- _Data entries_

######

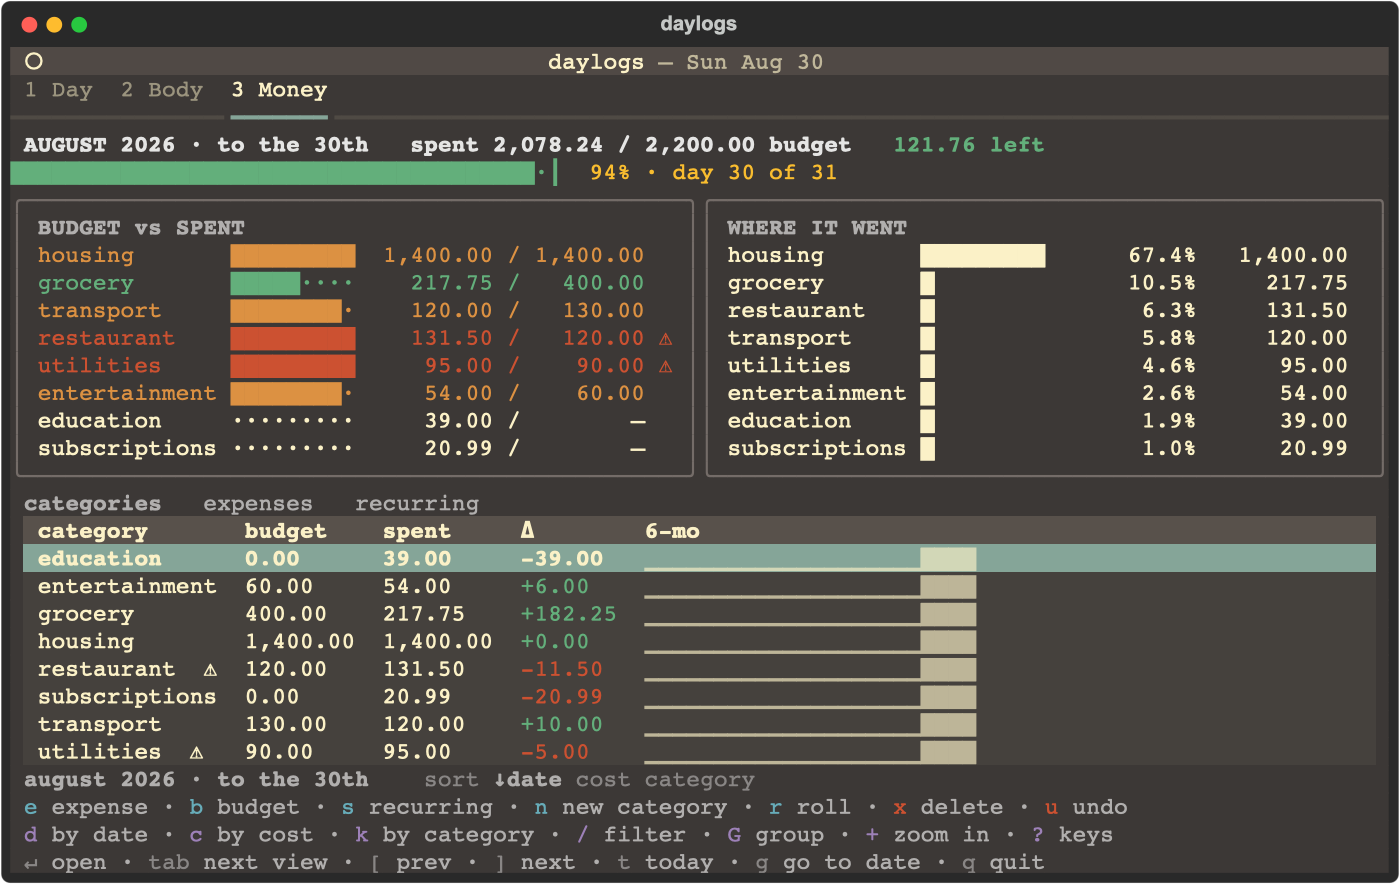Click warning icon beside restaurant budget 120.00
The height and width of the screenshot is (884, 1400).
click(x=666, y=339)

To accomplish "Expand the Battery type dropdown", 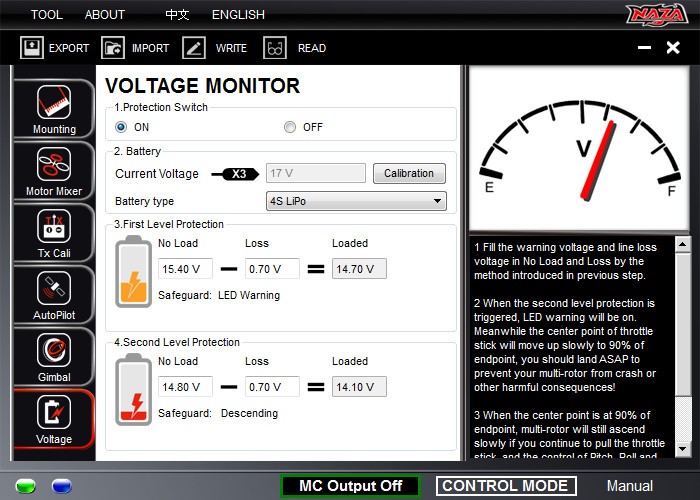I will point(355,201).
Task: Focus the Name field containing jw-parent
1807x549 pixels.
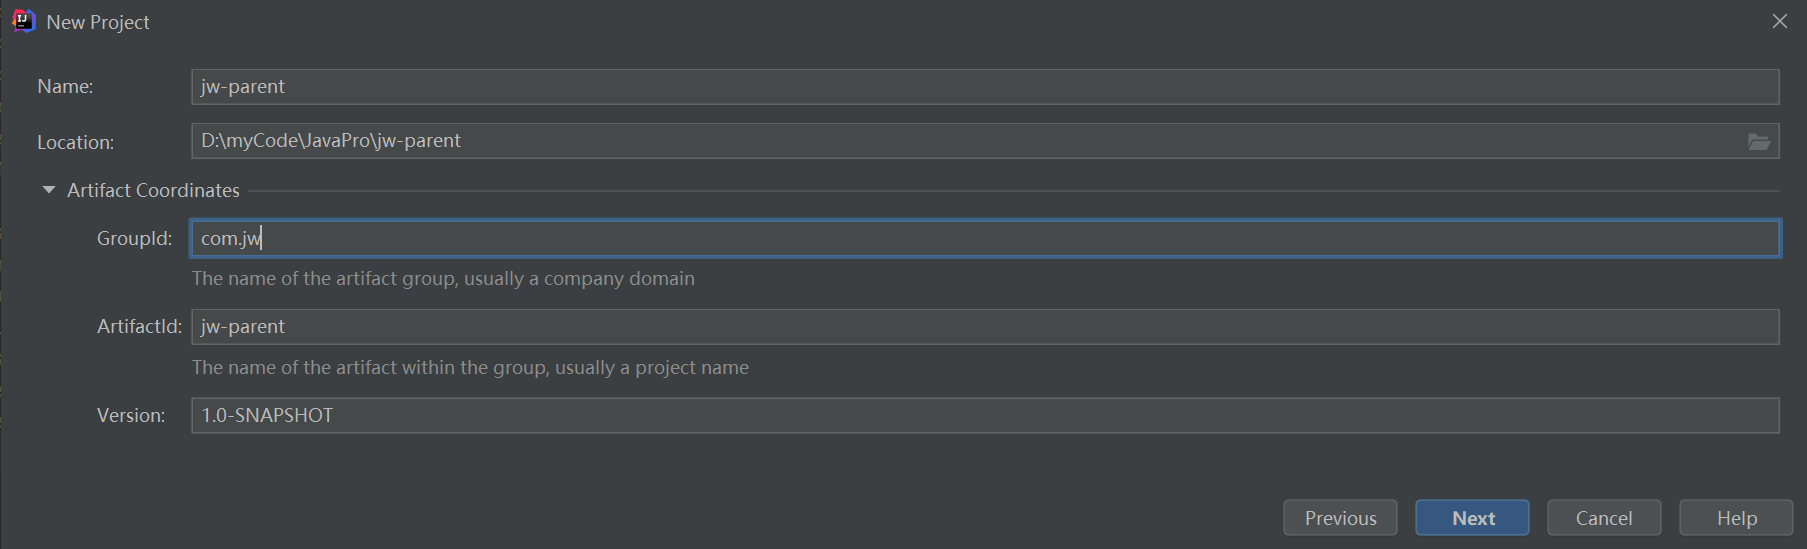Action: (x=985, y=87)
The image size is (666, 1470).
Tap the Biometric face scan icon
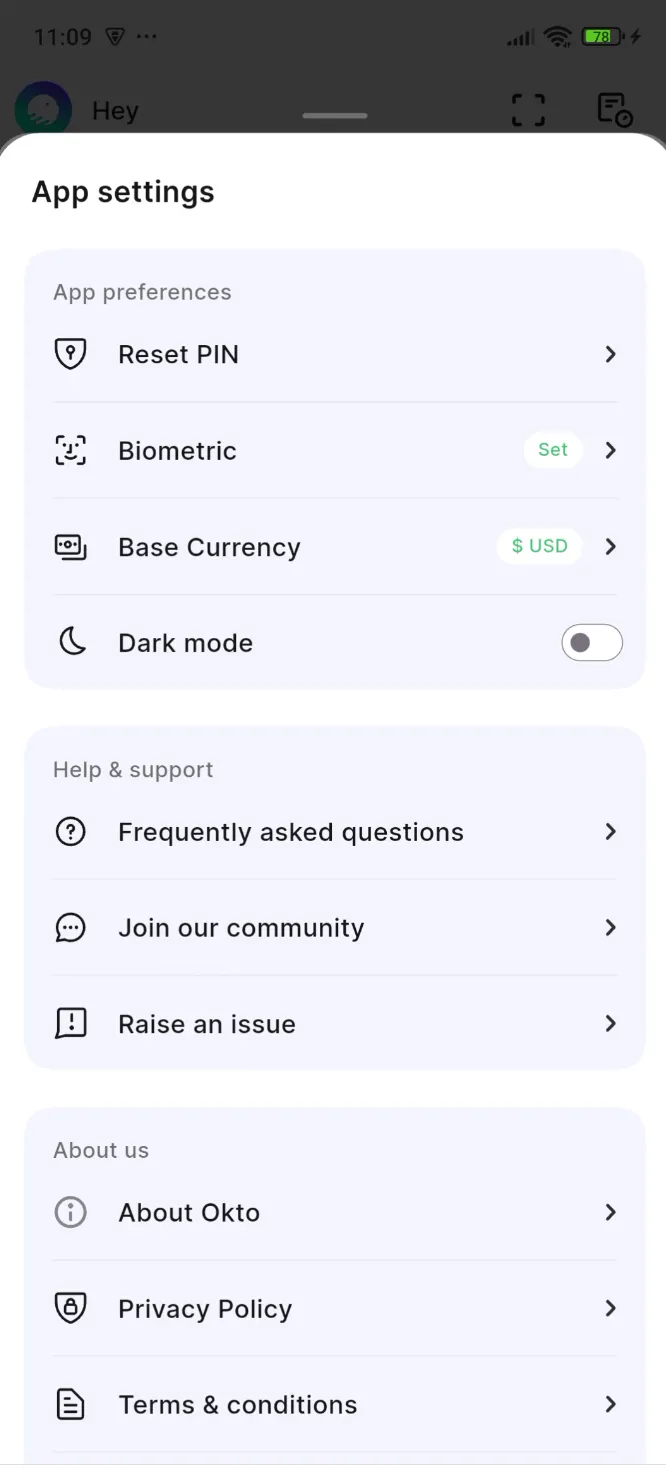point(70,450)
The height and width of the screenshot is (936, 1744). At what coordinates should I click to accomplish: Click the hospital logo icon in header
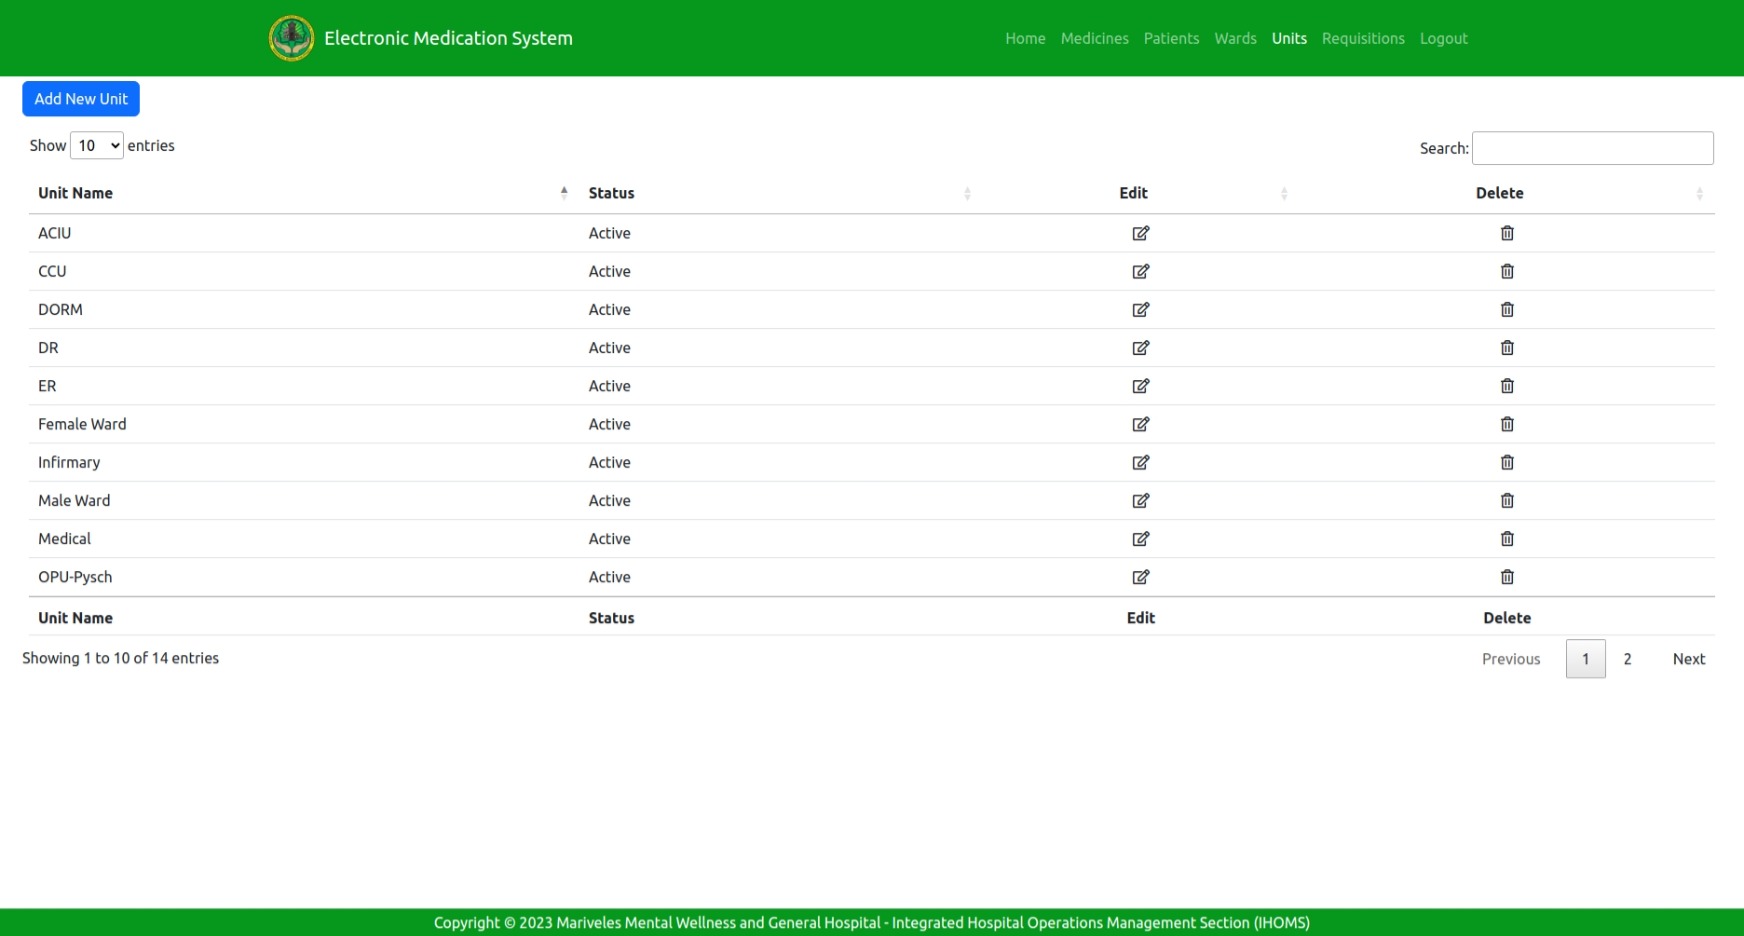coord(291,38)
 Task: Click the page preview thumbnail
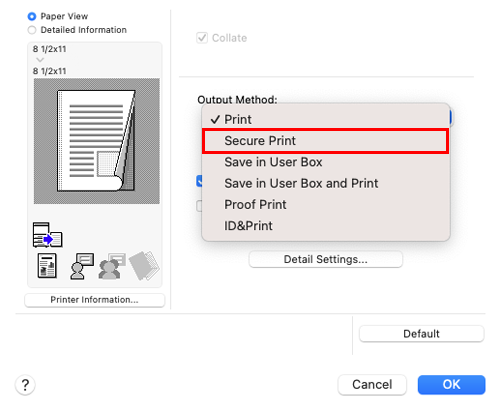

######

- _Your objective_
When the word "Task" occurs in a line above, list that line.

- _Output_
Task: Focus the Name field containing jw-parent
 Task: Click the page preview thumbnail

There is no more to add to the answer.